May Diary: The Trouble with Change

BY MAGAZINE COLUMNIST JOANNA HELLER

What’s the trouble with change? It keeps moving around, that’s the trouble. And it rattles me. You’d think I’d learn. “When will we ever learn… ”

That’s not what Pete Seeger was referring to but it’s a good question. For me, it is about learning to accept moments as they come. All the moments. Bob Dylan said the answer was “blowin’ in the wind” and I’m sure it always is but it’s just not all that easy to see or to grab.

But in any case, this is my practice. Welcoming moments as they come. Especially since moments arriving and leaving seem to be the only permanent condition we actually have.

Calm is a moment. Turmoil is also a moment.

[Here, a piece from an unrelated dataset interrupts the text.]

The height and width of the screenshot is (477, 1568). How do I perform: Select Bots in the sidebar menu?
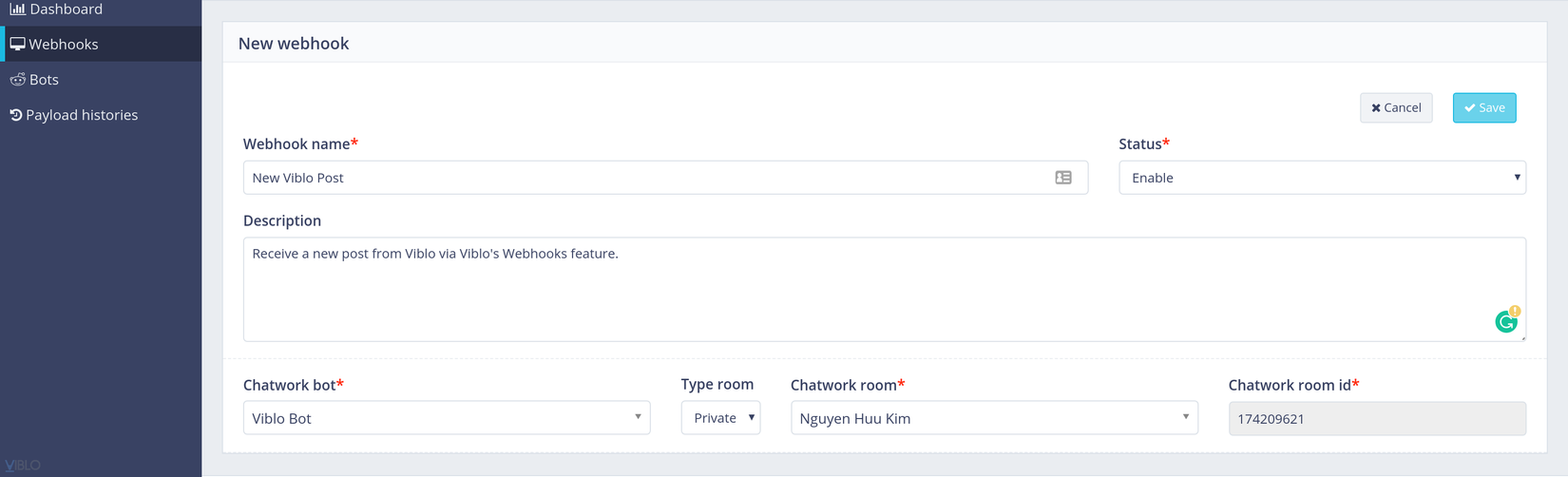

Evidently, I have not really accepted this. On some deep pre-sentient level I magically believe that when things have fallen or been wrested into stability, they should please remain there. The calm of the yoga mat, the pre – phone call feeling, the clean dishes, clean folded towels … so nice to hold.

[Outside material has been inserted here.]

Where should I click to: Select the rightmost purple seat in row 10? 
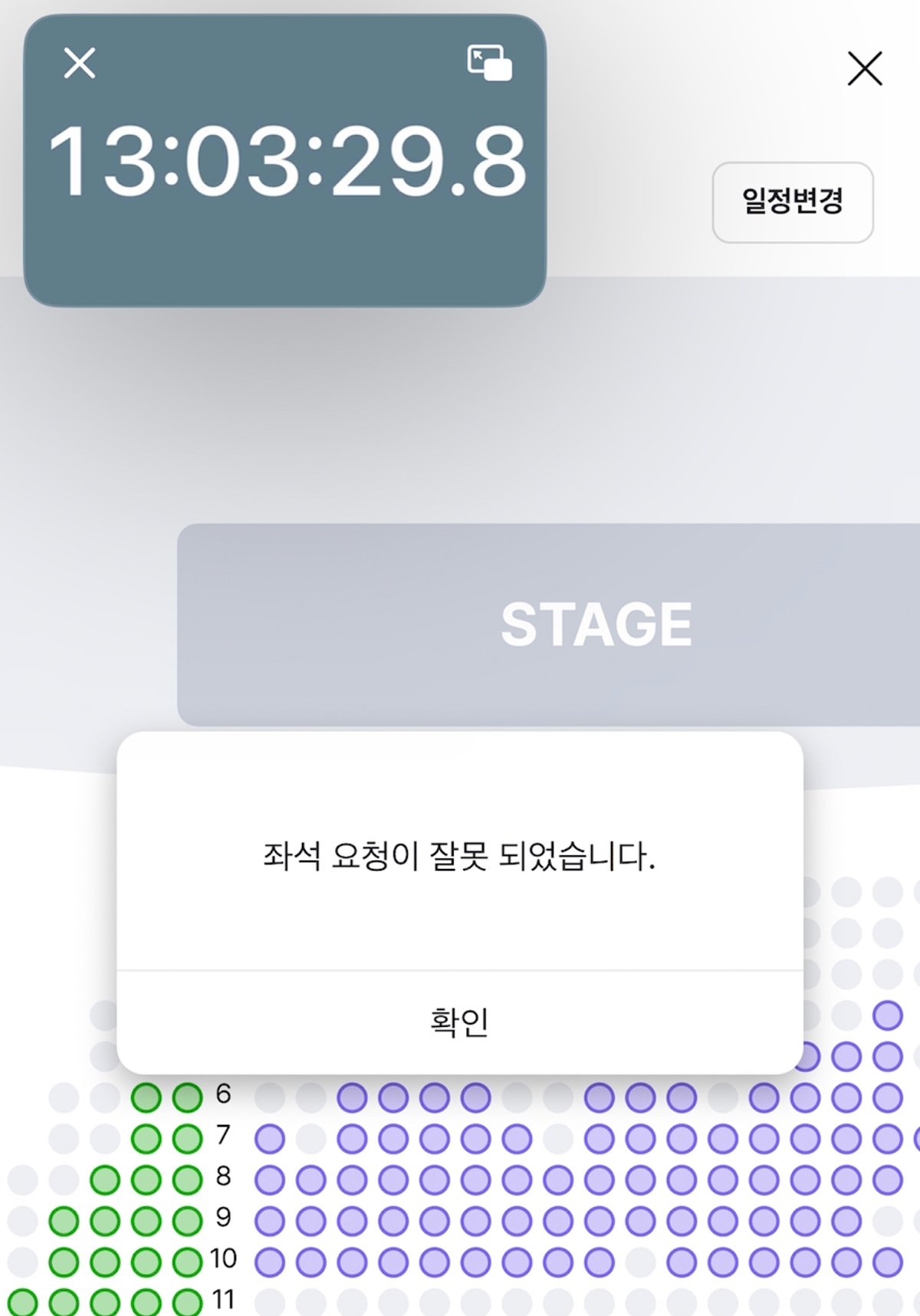(887, 1262)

This makes no sense. I know.

Take the new moment into your heart

My breathing apparatus is not actually connected to the dishes or the towels, or for that matter, the phone. But knowing it doesn’t seem to alter very much. “You, the people and the stuff in my life, my comfort zone, my refrigerator humming, … stay as you are.”

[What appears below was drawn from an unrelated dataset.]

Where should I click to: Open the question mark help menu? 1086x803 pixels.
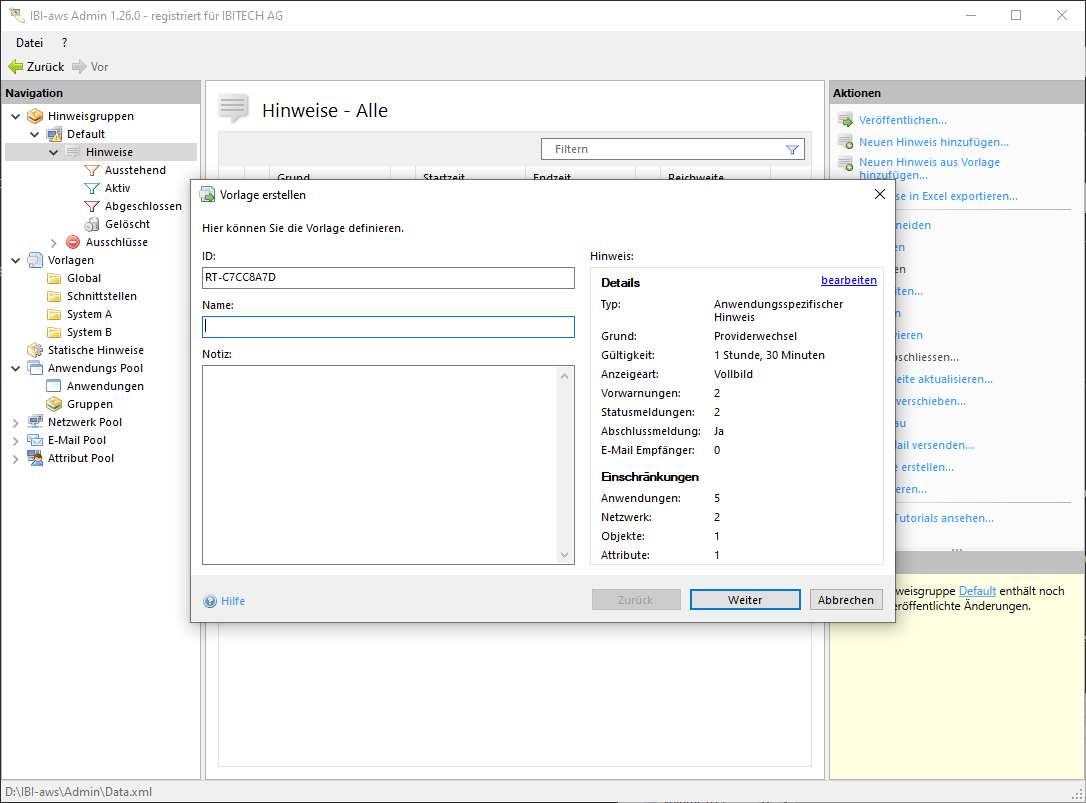[64, 43]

Afraid not …. when my cell phone startles me with a sudden buzz, or the refrigerator suddenly makes strange noises and leaks a puddle on my kitchen floor. Hah! A surge of anxiety. Whatever happened to that other moment?

Pema Chodron says that there actually is nothing to hold onto and that this is not bad news. Not bad news? Maybe that’s the key. One moment has come and gone. Take the new one to your heart.

She tells a story of helping a woman struggle through PTSD flashbacks by maintaining eye contact with her and by calmly, quietly, and repeatedly reminding the woman to stay. Just stay. Stay with yourself. Stay with this moment. Stay…

When the mail or the phone brings some sudden something. Stay. When outside demands call for attention … Stay anyhow. When my computer has some strange glitch and cannot hear me. Stay.

Do what needs to be done. Also, stay.

Speaking of computers …

They did not appear in my life until the very end of my teaching career. They were truly mystery machines. Alien to my life, to my way of organizing, of working, to my way of learning and communicating.

When I first got a computer I thought I would figure it out, follow the instructions, get it all in some sort of order and I would be set, computer literate. I learned how to read and write, didn’t I? Then I was literate.

But a computer isn’t a book. It is a mutable animal.

The computer programs I finally learned didn’t stay the way my books stayed. And not the way my notebooks and pencils stayed. Sometimes my mystery machine would be waiting dumbly for me to do something while I was waiting dumbly for it to do something. I couldn’t remember who was waiting for whom and waiting for what.

Click enter

Eventually we became more or less friends. Then one day a program would change and my computer would not seem to like it. New and marvelous applications kept on coming along.

Old machines don’t always like new applications. My brand new magic machine suddenly is obsolete. Then comes a new machine to learn, wondrous and different and with a lot of space for new programs … on and on it goes.

Change.

Endless. Go with the flow. Also, stay in balance. Maybe take a lesson from our planet itself. Don’t lose rotating axis, move on through time.

Reminder: walk along the edge of the sea … walk through the utter stillness of a graveyard … sit in the sun or sit with my computer.

Return to center. Click enter.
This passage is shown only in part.